Amerika’nın unutulmaz cinayeti
Amerika’nın karnesi, insanlık dışı cinayetler dolu karanlık bir kitaptır. Suç işleme, kan akıtma, masum insanları ailelerinden koparma, Amerikalı yetkililerin vazgeçilmez özelliklerinden biridir.
Welayet News - İslam inkılabının zaferinden sonra geçen 40 yıllık dönemde Amerika defalarca İran halkına karşı korkunç cinayetler işlemiştir. Hş 12 Tir 1367- miladi 3 Temmuz 1988, bu korkunç cinayetlerin en acımasız örneklerinden biri işlendi ve 290 masum insanın hayatına ve umutlarına son verildi.
Saniyeler içinde 290 masum insanın cansız bedeni Fars Körfezi’nin mavi sularına gömüldü. Amerika tarafından işlenen bu cinayetin üzerinden 31 yıl geçerken bu insanlık ayıbı hala akıllarda.

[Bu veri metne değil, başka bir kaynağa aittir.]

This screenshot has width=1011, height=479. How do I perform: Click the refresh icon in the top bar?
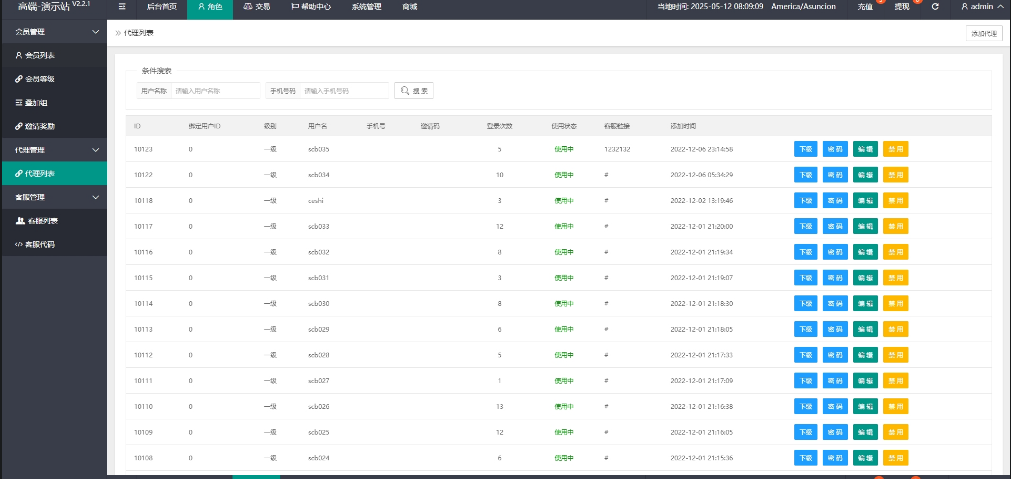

Yolcu uçağı ile savaş gemisi arasındaki mesafe yaklaşık 38 kilometre, ama Kaptan Rogers bir çatışma ihtimaline karşı temas kurma emri veriyor ve sonrasında o füzeler uçağa fırlatılıyor.
İlk füze uçağın sol kanadını ayırıyor ve diğer füze de doğrudan uçağın arka kanadına fırlatılıyor ve isabet etmesiyle birlikte onu yerinden koparıyor. Uçak doğrudan denize dalıyor ve sadece füzelerin fırlatılmasından 84 saniye sonra denizin dibine çakılıp yok oluyor.

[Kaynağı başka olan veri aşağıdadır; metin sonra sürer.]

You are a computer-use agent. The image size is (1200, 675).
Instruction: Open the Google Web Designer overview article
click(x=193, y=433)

Bu kadar açık bir şekilde bir hava trajedisi gerçekleşiyor ve Benderabbas’tan Dubai’ye gitmekte olan 655 sayılı R655 İran Air yolcu uçağı 3 Temmuz 1988’de Amerika Deniz Kuvvetlerine bağlı ve sadece 5 gün önce San Diego’dan Fars Körfezine giren USS Vincennes deniz filosu tarafından Cruise füzeleri fırlatılarak fars Körfezi sularına düşürülüyor.
İran İslam Cumhuriyeti Havayollarına ait yolcu uçağına gerçekleştirilen bu saldırıda, 290 kişi hayatını kaybetti.
Amerikalı yetkililer olayın hemen ardından koordineli bir harekette dünya kamuoyunu saptırmak ve sorumluluğu üzerlerinden atmak için harekete geçtiler. Dönemin başkanı Reigan yolcu uçağın direkt olarak Vincennes gemisine doğru harekette olduğunu, geminin kendini korumak için füze ile saldırıya geçmek zorunda olduğunu iddia etti. Amerika genel kurmay başkanlığı komutanlarından bir diğeri olan William J. Savaş gemisi Vincennes’in “kendini savunmak hedefi ile ateş açtığını” iddia etti.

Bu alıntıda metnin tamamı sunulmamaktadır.